Single-Unit Activity Related to Bimanual Arm Movements in the Primary and Supplementary Motor Cortices

O. Donchin,1 A. Gribova,1 O. Steinberg,1 A. R. Mitz,2 H. Bergman,1 and E. Vaadia1

 1Department of Physiology and the Center for Neural Computation, The Hebrew University, Hadassah Medical School, Jerusalem 91120, Israel; and  2Laboratory of Systems Neuroscience, National Institute of Mental Health, Bethesda, Maryland 20892

Donchin, O., A. Gribova, O. Steinberg, A. R. Mitz, H. Bergman, and E. Vaadia. Single-Unit Activity Related to Bimanual Arm Movements in the Primary and Supplementary Motor Cortices.
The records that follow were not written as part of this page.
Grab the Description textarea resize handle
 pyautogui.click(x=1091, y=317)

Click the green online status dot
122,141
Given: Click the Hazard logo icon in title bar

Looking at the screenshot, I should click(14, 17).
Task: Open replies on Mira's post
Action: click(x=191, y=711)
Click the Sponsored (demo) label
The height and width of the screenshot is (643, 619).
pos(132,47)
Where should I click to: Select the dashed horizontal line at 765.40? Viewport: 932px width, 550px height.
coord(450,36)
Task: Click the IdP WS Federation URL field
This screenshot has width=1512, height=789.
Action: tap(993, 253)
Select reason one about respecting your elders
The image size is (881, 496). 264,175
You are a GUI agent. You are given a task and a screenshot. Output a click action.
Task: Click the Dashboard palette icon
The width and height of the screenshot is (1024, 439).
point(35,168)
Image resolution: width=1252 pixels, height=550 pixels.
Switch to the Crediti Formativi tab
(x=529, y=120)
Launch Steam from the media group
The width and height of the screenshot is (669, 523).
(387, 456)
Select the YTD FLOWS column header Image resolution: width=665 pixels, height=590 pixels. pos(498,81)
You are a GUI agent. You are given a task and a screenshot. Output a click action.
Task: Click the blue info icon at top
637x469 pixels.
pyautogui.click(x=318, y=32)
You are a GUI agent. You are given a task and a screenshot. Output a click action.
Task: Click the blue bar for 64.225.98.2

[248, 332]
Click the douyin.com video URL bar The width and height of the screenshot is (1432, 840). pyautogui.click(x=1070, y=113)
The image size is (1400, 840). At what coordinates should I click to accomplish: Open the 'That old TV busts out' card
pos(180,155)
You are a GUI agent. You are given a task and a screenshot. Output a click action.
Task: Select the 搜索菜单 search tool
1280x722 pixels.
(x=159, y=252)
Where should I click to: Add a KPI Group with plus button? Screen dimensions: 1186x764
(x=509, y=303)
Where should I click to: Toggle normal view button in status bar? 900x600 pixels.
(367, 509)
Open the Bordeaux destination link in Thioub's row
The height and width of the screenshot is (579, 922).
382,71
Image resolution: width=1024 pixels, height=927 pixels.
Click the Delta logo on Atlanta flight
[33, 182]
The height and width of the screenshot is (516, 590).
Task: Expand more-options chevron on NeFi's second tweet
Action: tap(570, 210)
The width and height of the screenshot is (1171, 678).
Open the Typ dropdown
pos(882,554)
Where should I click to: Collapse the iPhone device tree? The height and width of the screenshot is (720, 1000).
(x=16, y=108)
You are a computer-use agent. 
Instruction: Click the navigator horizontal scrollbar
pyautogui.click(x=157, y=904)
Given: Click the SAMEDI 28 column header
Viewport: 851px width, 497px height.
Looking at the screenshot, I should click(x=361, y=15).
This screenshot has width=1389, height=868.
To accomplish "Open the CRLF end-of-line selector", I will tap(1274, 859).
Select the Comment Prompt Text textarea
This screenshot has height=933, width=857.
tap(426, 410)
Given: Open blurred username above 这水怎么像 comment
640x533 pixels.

J. Neurophysiol. 88: 3498-3517, 2002. Single units were recorded from the primary motor (MI) and supplementary motor (SMA) areas of Rhesus monkeys performing one-arm (unimanual) and two-arm (bimanual) proximal reaching tasks. During execution of the bimanual movements, the task related activity of about one-half the neurons in each area (MI: 129/232, SMA: 107/206) differed from the activity during similar displacements of one arm while the other was stationary. The bulk of this "bimanual-related" activity could not be explained by any linear combination of activities during unimanual reaching or by differences in kinematics or recorded EMG activity. The bimanual-related activity was relatively insensitive to trial-to-trial variations in muscular activity or arm kinematics. For example, trials where bimanual arm movements differed the most from their unimanual controls did not correspond to the ones where the largest bimanual neural effects were observed. Cortical localization established by using a mixture of surface landmarks, electromyographic recordings, microstimulation, and sensory testing suggests that the recorded neurons were not limited to areas specifically involved with postural muscles. By rejecting this range of alternative explanations, we conclude that neural activity in MI as well as SMA can reflect specialized cortical processing associated with bimanual movements.